I tried installing Ndure's softmod.


----------



## kellyan95 (Dec 31, 2007)

The files for nDure's mod can be tranfsered via the savegame exploit or a hotswap, which did you try?


----------



## Zesto (Dec 31, 2007)

I tried the first one, but it's not a problem anymore. I finally got it to work. Just burnt a new CD and changed one IDE cable around and I installed ndure's 3.1.

Now I have an UnleashedX +Ndure dashboard, which looks ok but could look better.


----------



## kellyan95 (Dec 31, 2007)

XBMC is the best dashboard by far


----------



## superlars (Jan 1, 2008)

xbox as xbmc is in use nearly all day.
some games i sometimes play is the max payne series, halo 1-2, black and burnout.
loved these on the xbox.


----------



## FAST6191 (Jan 1, 2008)

Before I start to mess around with stuff kellyan95 do you know of any way to run xboxhdm (I grabbed a copy of v1.9) via something like qemu (or another, preferably free linux emulator) as I presently lack a CD drive and would rather not mess with any of the windows drivers if I can avoid it (read too many horror stories).
I do not mind plugging stuff inside my case but if it could use my USB-IDE adapter that would be even better.

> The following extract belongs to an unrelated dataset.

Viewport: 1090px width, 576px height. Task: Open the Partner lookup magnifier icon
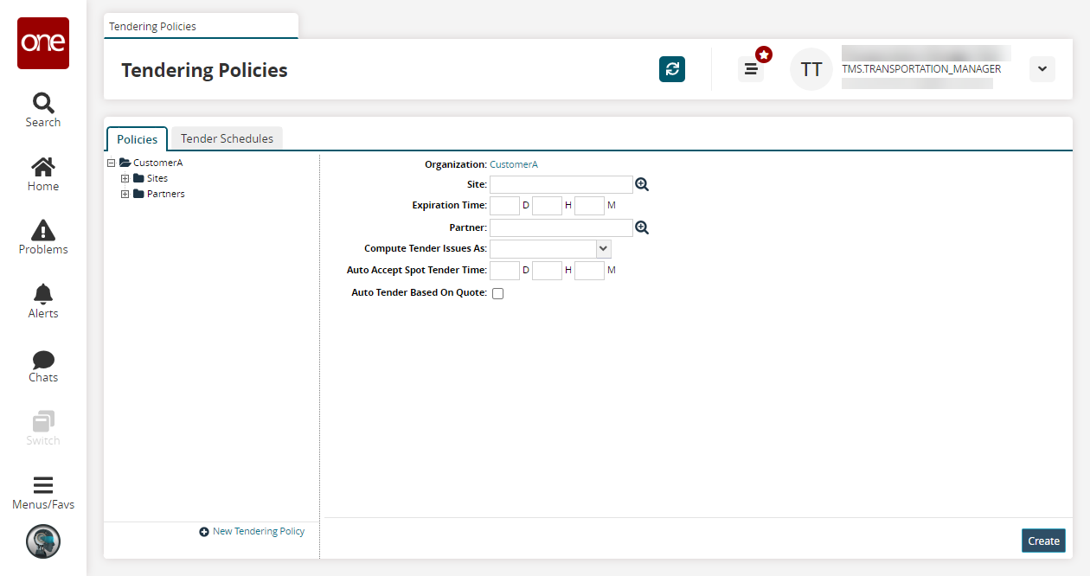pyautogui.click(x=642, y=227)
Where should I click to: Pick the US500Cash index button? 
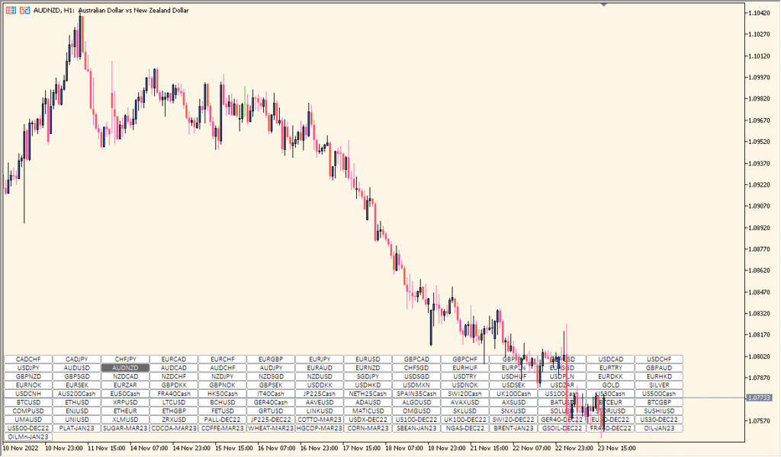pos(659,394)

Either way I will continue on my own but if you had a link to hand that would be nice.


----------



## kellyan95 (Jan 2, 2008)

Hmm, sorry but I do not. Would seem to be rather dangerous, the IDE standard is not meant to be hotswapped at all....


----------



## Cermage (Jan 6, 2008)

I've found a new use for my xbox these days: PSX and N64 ^^ brings back memories of old when you used to hold a controller to play the game instead of tapping some buttons on a keyboard.


----------



## ShadowStitch (Jan 6, 2008)

Yeah! My beautiful tricked-out xbox is the centerpiece of my media center here...it streams TV shows and movies for me, and emulates pretty much everything I ever want to play pre 1995... My friends and I love getting together for beers and MAME'ing it up.


----------



## FAST6191 (Jan 6, 2008)

I finally got around to modding my xbox (I got lazy and assembled a softmod kit, I will get around to posting it up in the trade forum but I am willing to share the wealth). Evox dash with XBMC ready to be loaded at a moments notice. I also grabbed one of those autoinstaller packages that comes with just about everything needed: well worth the half hour that took.

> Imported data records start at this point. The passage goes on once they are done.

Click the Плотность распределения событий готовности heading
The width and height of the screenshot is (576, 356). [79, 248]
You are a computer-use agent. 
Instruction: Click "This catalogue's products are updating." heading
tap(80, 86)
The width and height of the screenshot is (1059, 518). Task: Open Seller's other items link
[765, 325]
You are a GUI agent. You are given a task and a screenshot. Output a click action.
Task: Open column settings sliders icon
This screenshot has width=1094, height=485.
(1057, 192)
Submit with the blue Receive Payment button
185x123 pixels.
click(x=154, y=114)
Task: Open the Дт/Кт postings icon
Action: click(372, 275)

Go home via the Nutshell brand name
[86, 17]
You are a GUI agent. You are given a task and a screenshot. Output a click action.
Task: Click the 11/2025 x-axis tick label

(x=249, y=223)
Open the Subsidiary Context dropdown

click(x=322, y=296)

So far it is one of those occasions where you finally get around to seeing what everybody else is ranting about (i.e. something other than I.E., something other than Nero, something other than office......)


----------



## jalaneme (Jan 6, 2008)

i mgiht get a modded xbox one day for n64 stuff.


----------



## mfpants50 (Jan 6, 2008)

I played mine a lot (SNES games mainly) but the DVD drive is now broken and it won't boot. 
	

	
	
		
		

		
			





 I don't have $40 for a new drive.


----------



## moozxy (Jan 6, 2008)

I just sold my modded xbox, and now I'm £100 richer


----------



## Calogero91 (Jan 6, 2008)

I play mine everyday, I'm still playing Halo 2.


----------



## SineWaveAu7 (Jan 6, 2008)

I got a US version XBOX cheap 'cause they tried to plug it into our 240V system and it doesn't like it. Got a spare Aus PSU from a mate, but never got around to getting a mod chip. Want to get the Xecuter X3, cheapest I've found in Aus is xecuter.com.au for AU$85+$5.20 shipping. Any aussies found it cheaper? All I want is Halo 1 & 2 PAL, just for multiplayer when my gf comes over. 
	

	
	
		
		

		
		
	


	



I've already modded the back panel with composite video, L+R audio, PCM coax and toslink digital audio, component + RGBHV through a VGA connector, and a 4way DIP selector switch for the different modes. Screw buying the custom cables 
	

	
	
		
		

		
		
	


	



- Adam


----------



## Westside (Jan 6, 2008)

I use it as a XBMC, but anyone knows a way to transfer files faster without opening the XBOX?  Cuz FTP is getting very slow.  Is it because of the HDD that comes with Xbox?


----------



## mfpants50 (Jan 6, 2008)

QUOTE(Westside @ Jan 6 2008 said:


> I use it as a XBMC, but anyone knows a way to transfer files faster without opening the XBOX?Â Cuz FTP is getting very slow.Â Is it because of the HDD that comes with Xbox?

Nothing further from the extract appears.